Block 1 Section 68 and Block 4 Section 60 are opposite each other and zoned CZ5 mixed use for high-density development, with design guidelines that envisage buildings up to 25 metres high.
They border Haig Park in the south. The Turner block, bordered by Forbes, Greenway and Condamine streets is the larger of the two at 23,372 square metres. The Braddon block, between Haig Park and the Canberra Rex hotel, backing on to Henty Street, is 15,607 square metres.
City Renewal Authority chief executive Malcolm Snow said releasing the two sites together by tender allowed for "design quality" to play an important role in the sales.
"Using a tender process allows us to judge proposals based on design and build quality as well as price. This method also makes it easier for national and multinational companies to prepare bids, ensuring we give ourselves every opportunity to receive the best proposals," Mr Snow said.
Mr Snow said the new government architect, Catherine Townsend, would ensure "a high quality of design".
Tender documents say the winning bidder must be briefed by the City Renewal Authority within 60 days of the project delivery deed, then present concept designs within six months of the deed. The winner must also take part in at least three independent design reviews conducted and chaired by the ACT government architect as part of the National Capital Design review panel. And a draft development plan must be submitted to the City Renewal Authority for discussion.
The requirements are in marked contrast to the sales of the two blocks further north, Lyneham on Northbourne and Dickson on Northbourne.
Developer Johnny Roso's Art Group paid $37 million in August 2016 for the first of the Northbourne mega-blocks, Dickson on Northbourne. He proposed a design competition but in April this year, Art Group submitted an application to build 409 apartments, in the first stage of a $92 million development.
In March last year, JW Land, also known as SHL, bought the 25,000 square-metre Lyneham on Northbourne site for $45 million. The site has the capacity for more than 500 apartments, plus commercial space.
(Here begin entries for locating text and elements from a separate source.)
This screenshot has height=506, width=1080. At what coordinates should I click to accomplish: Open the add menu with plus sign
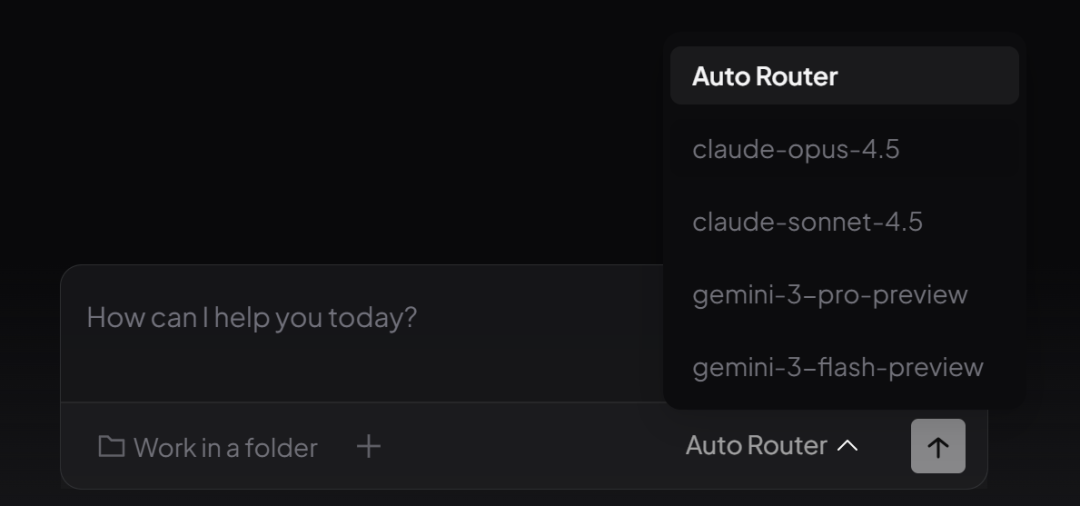pyautogui.click(x=368, y=447)
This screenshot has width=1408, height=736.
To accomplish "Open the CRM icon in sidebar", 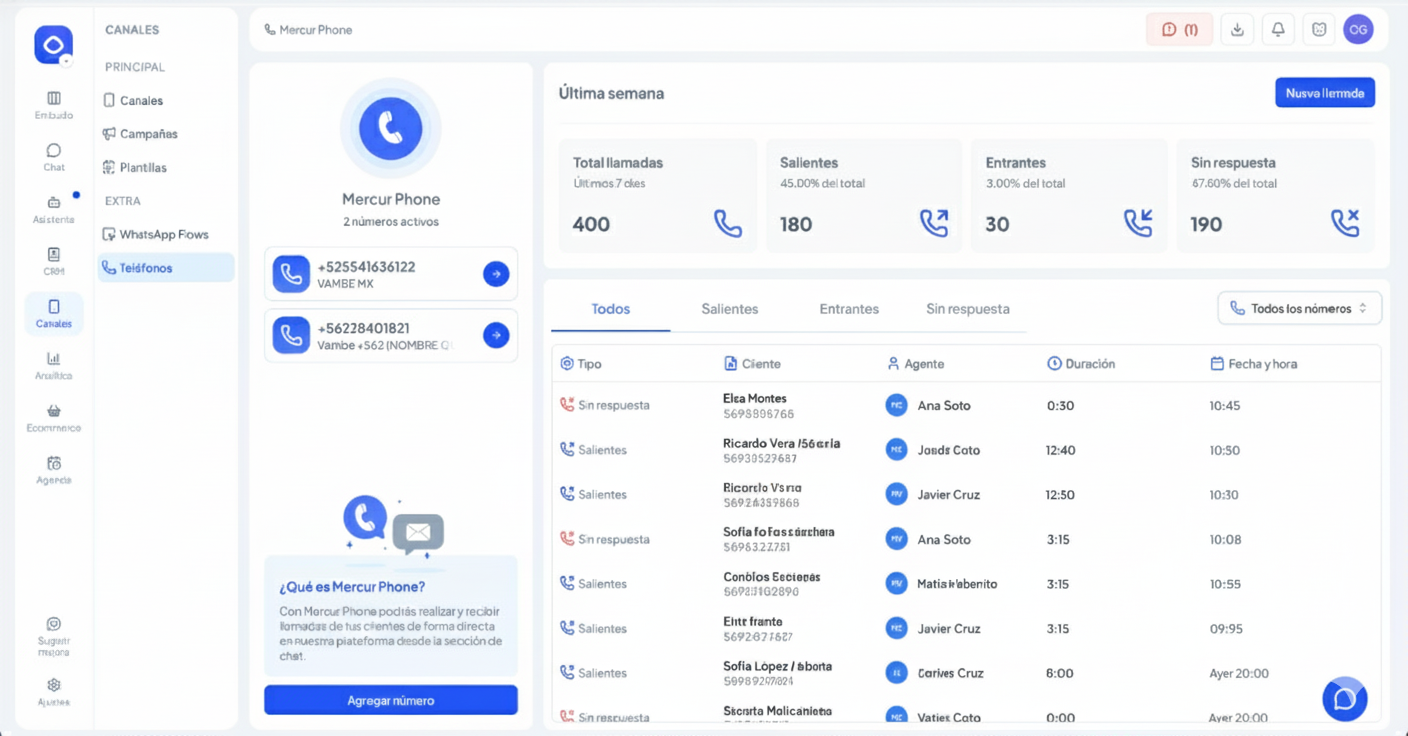I will (x=54, y=260).
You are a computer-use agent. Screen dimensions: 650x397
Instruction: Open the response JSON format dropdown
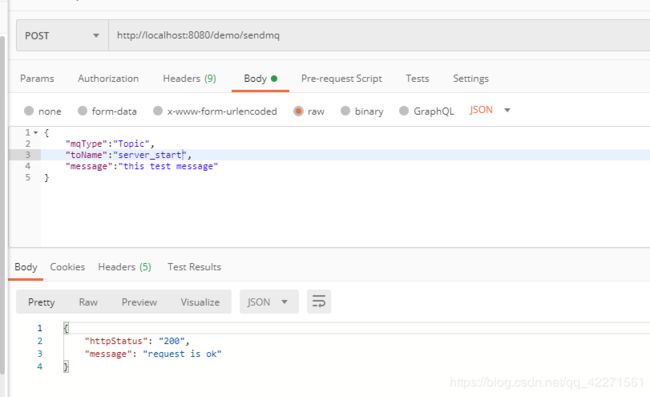click(269, 302)
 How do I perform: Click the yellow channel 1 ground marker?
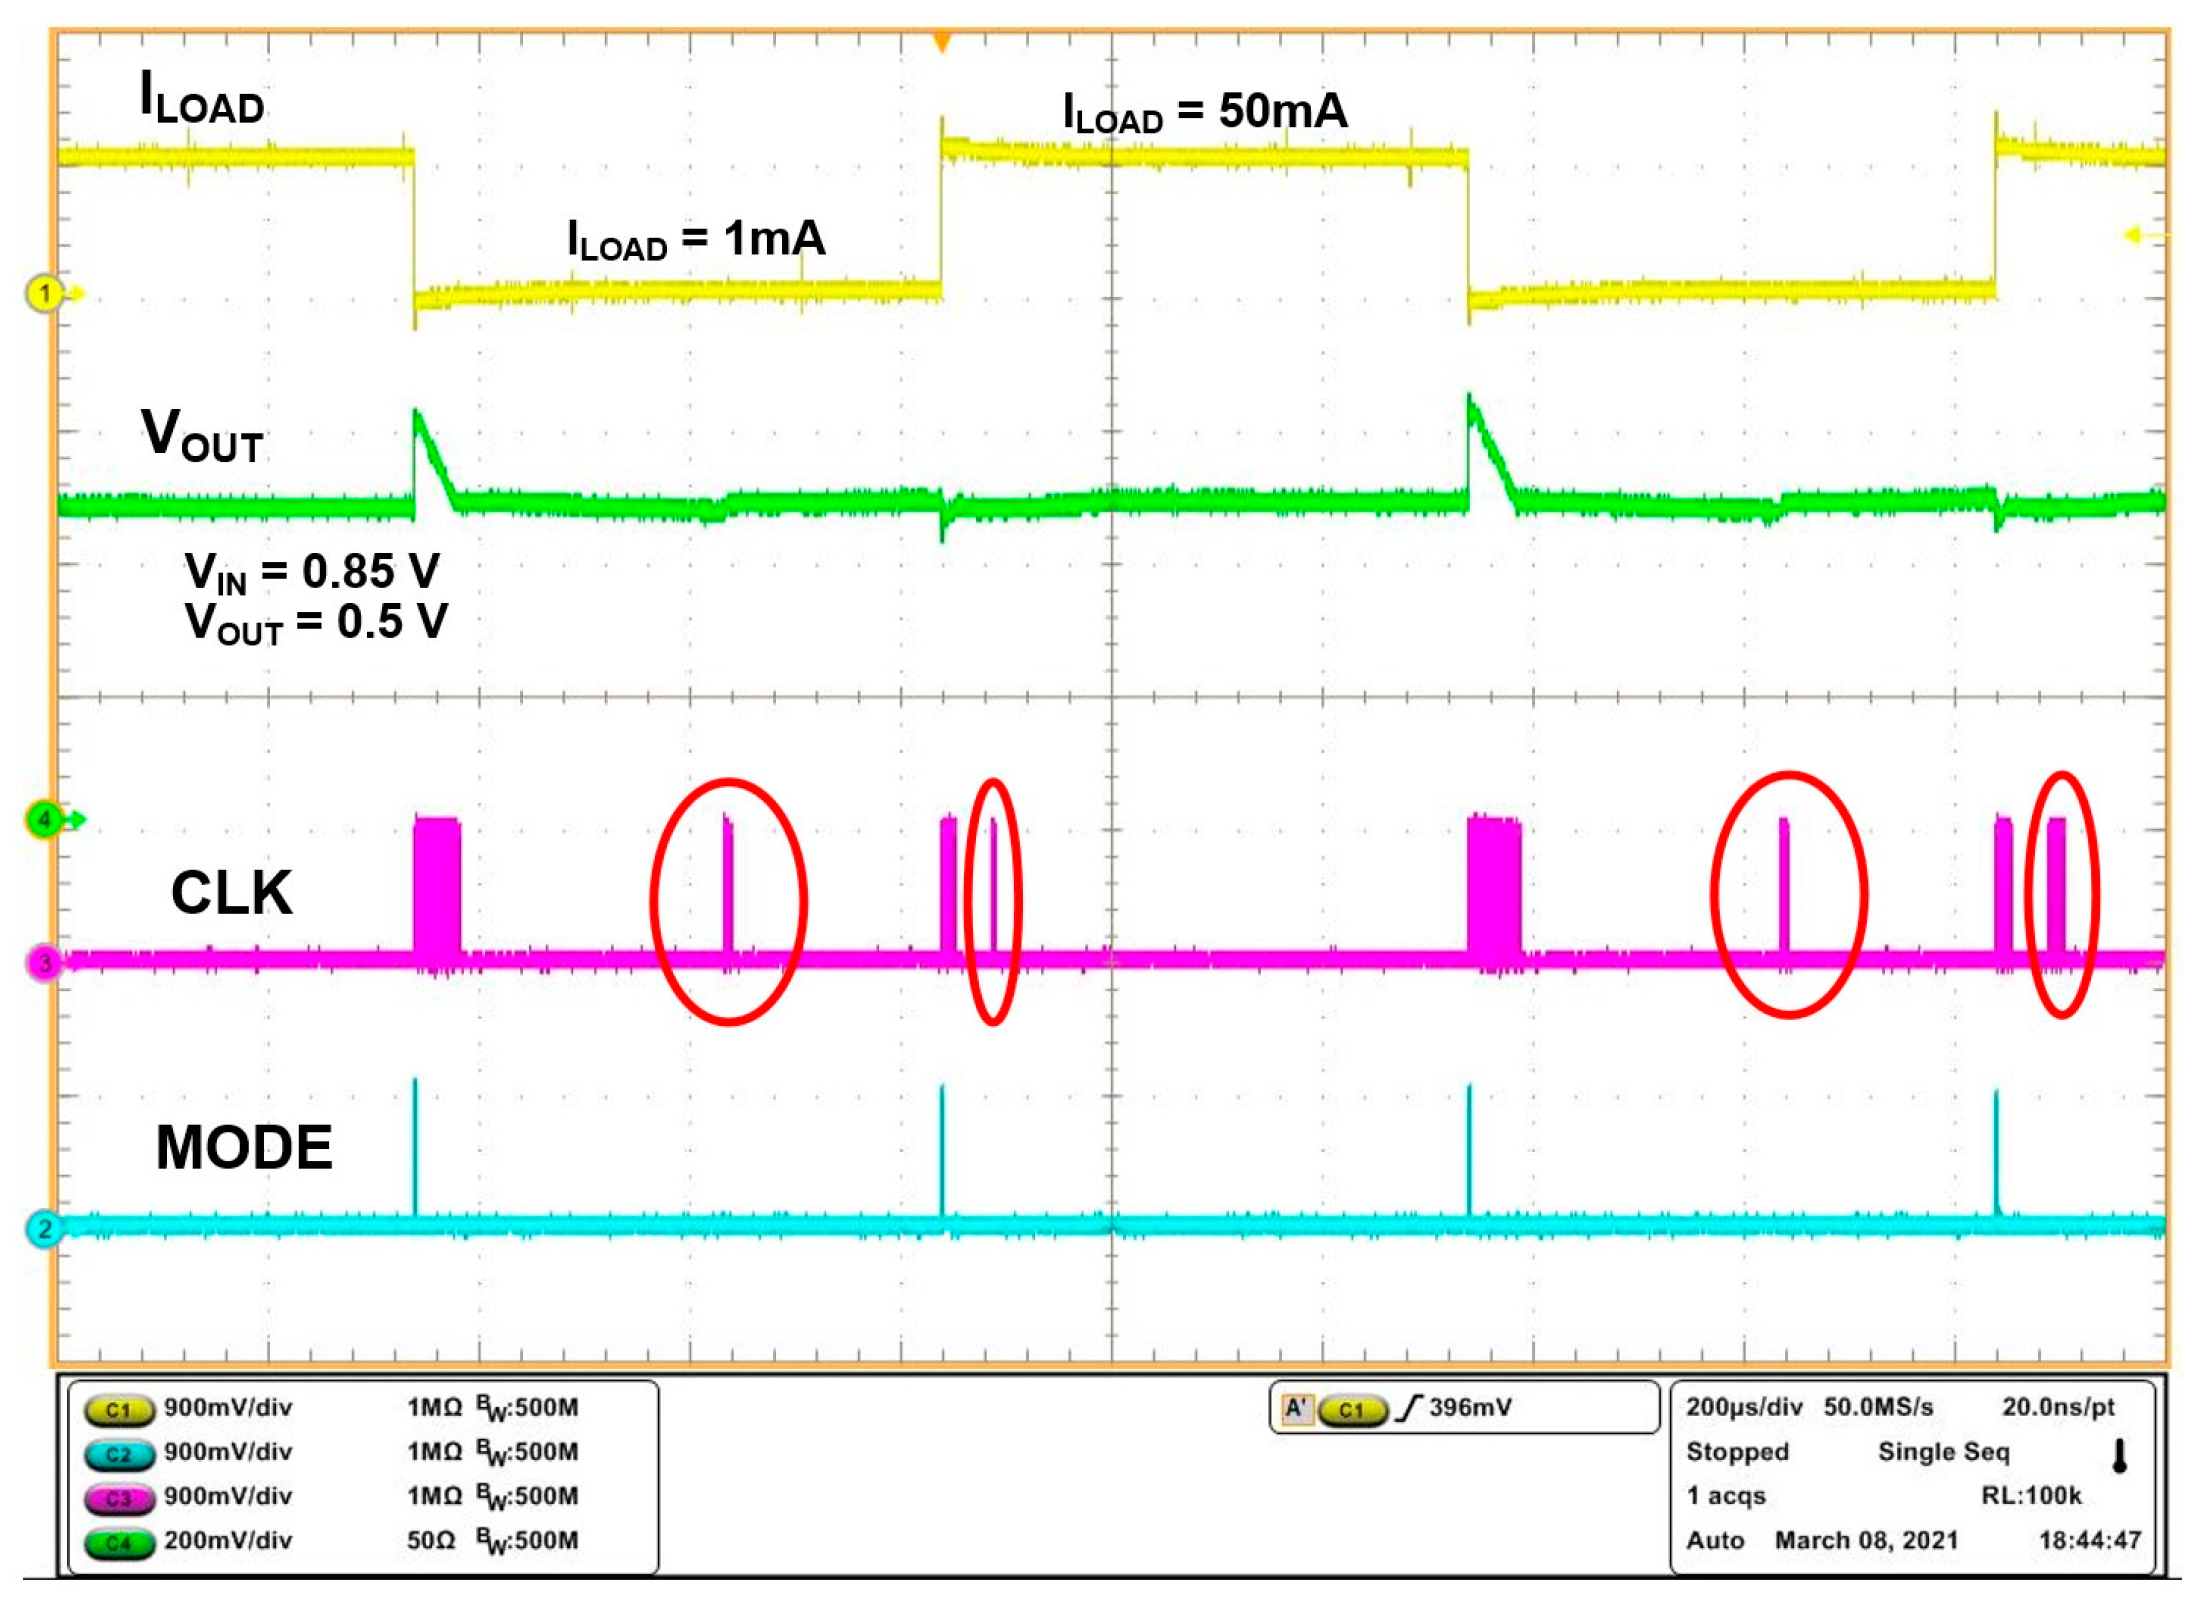click(44, 294)
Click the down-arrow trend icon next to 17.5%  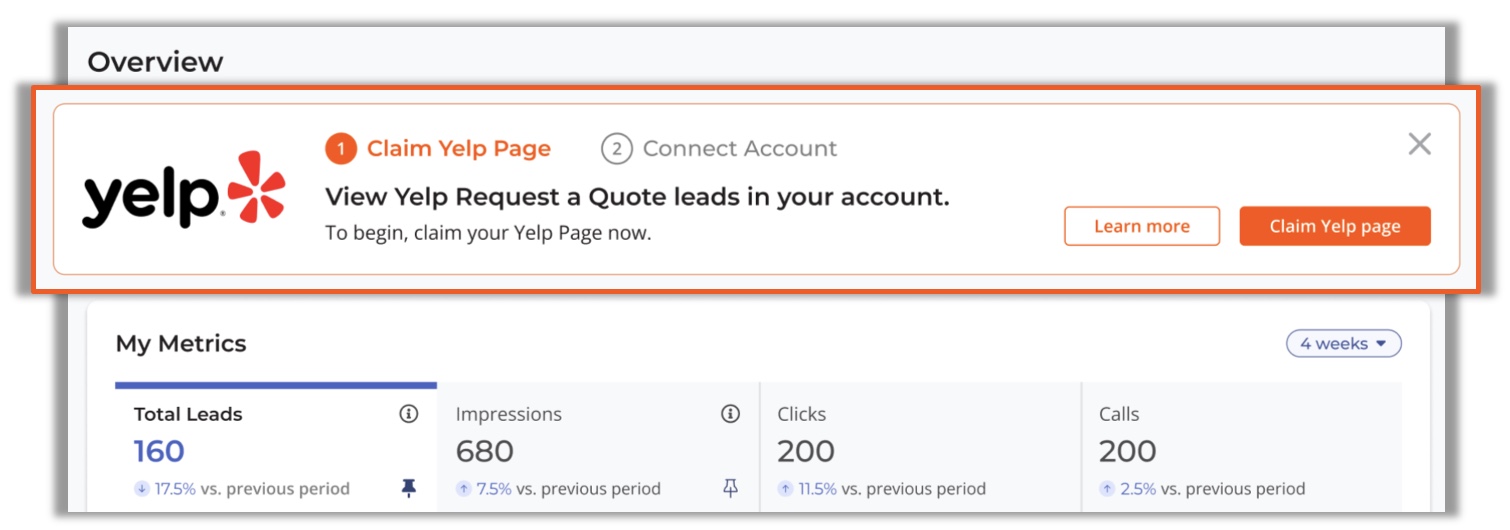tap(141, 489)
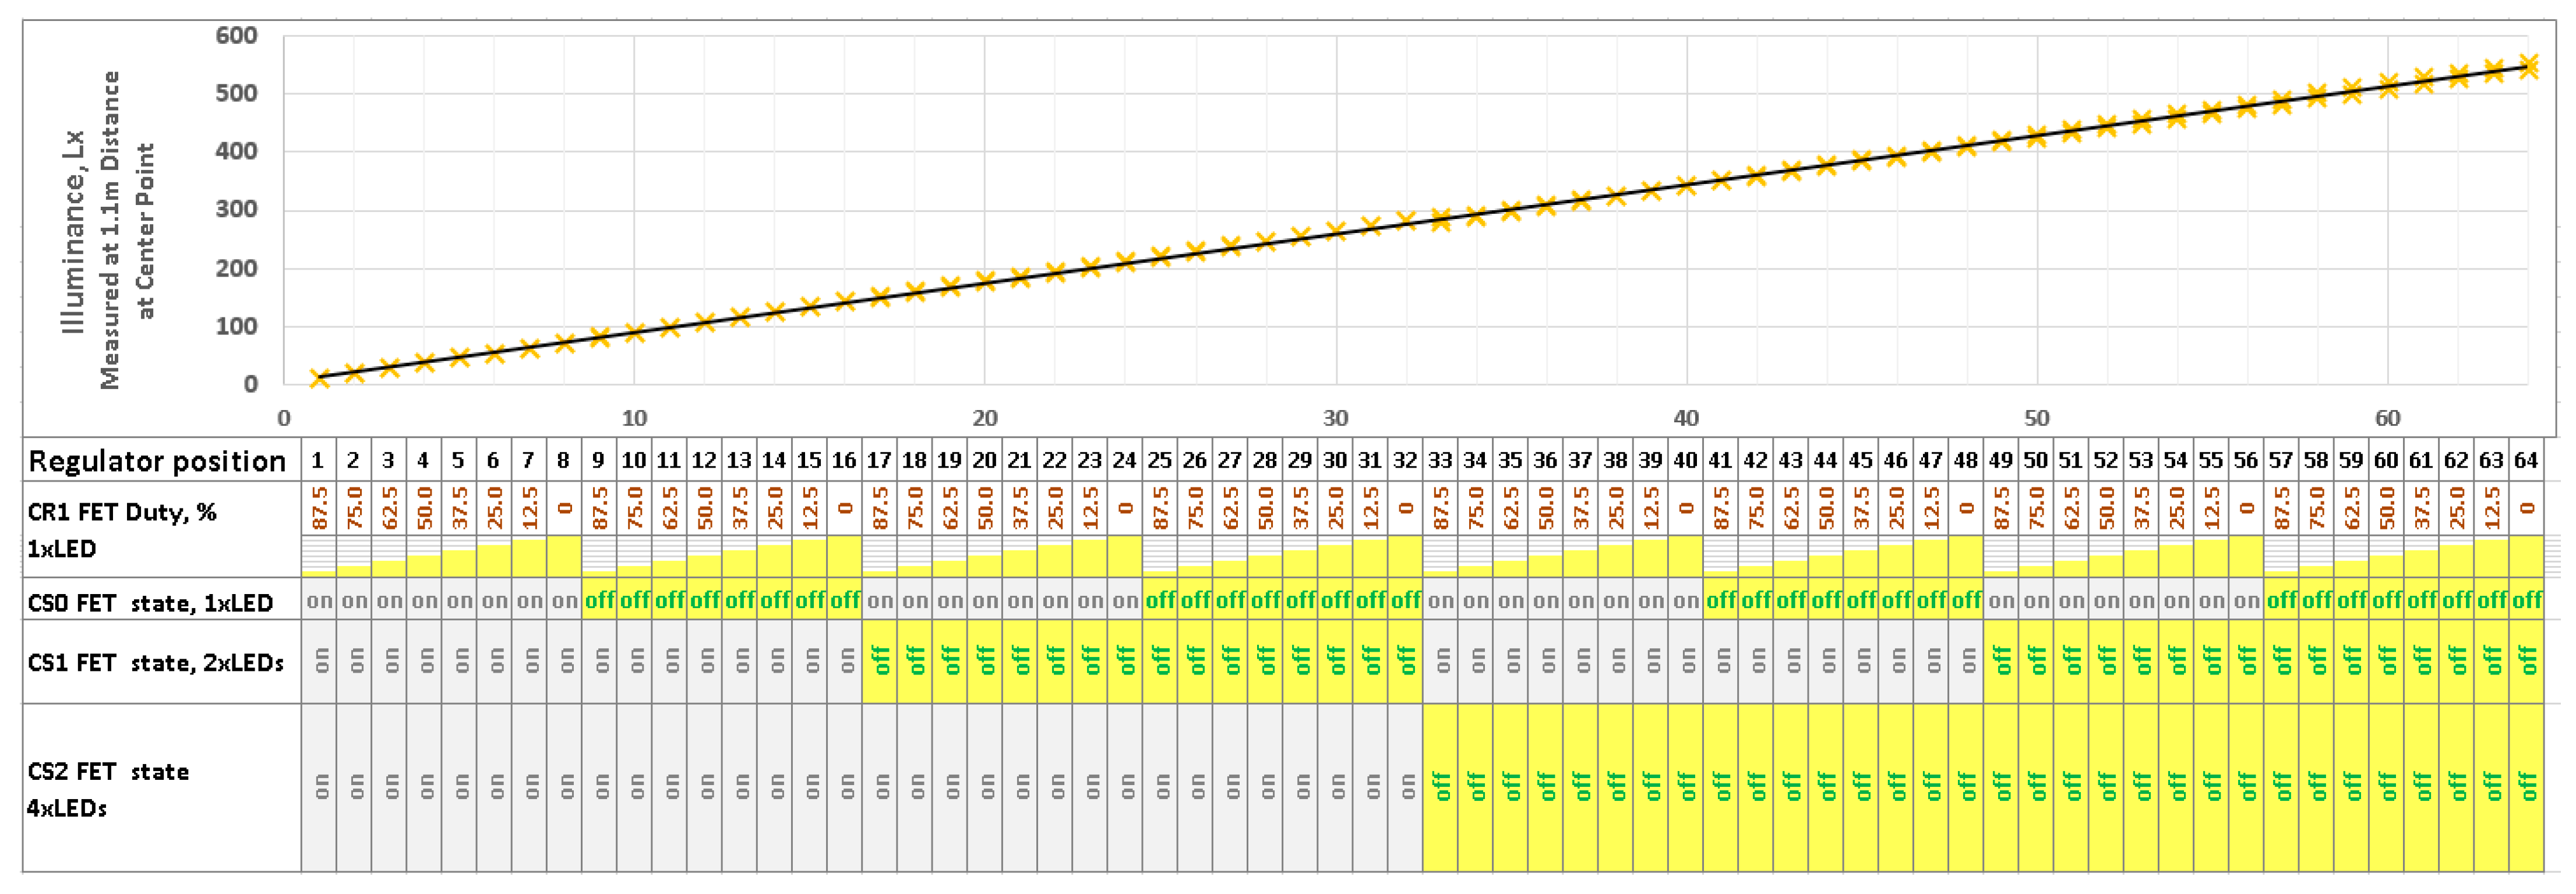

Tender documents say design for the two new sites being released must create "a symbolic stitching of the sites across Northbourne Avenue" and "provide a series of tall tower forms that are subtly angled away from being simply perpendicular to Northbourne Avenue".
The buildings must meet or exceed a minimum seven-star energy rating with at least 70 per cent natural light penetration and air circulation into living areas.
The Braddon site has 109 trees, 74 of which are regulated and five considered dying or damaged, tender documents say. The Turner block has 97 trees, of which 73 are regulated.
Mr Snow said the proposals for the two sites would include a masterplan that considered the previous Weave Design, chosen in a design competition in 2011, as well as existing site constraints, the interface with Haig Park, the city and Gateway Draft Urban Design Framework, light rail and other site opportunities.
He said proposals also needed to demonstrate "how they will adopt a people-focused approach" to the redevelopment and include a place proposition plan and community consultation plan.
"Canberra, and in particular the Northbourne corridor, has undergone significant changes since the Weave design was first conceived but we still want new proposals to reflect its principals and ambitions for a coordinated precinct," Mr Snow said.
Tenders close October 4.
The sales will leave only Macarthur House as the final Northbourne building to be sold under the government's asset recycling initiative. Macarthur House is due for release later this year.
The government will also sell a section on London Circuit near Commonwealth Avenue, adjacent to a block bought this year by the Morris Property Group. Barry Morris has plans for up to 1200 apartments on section 63, now known as section 100, and will extend Edinburgh Avenue to Vernon Circle, allowing the government to sell the neighbouring block.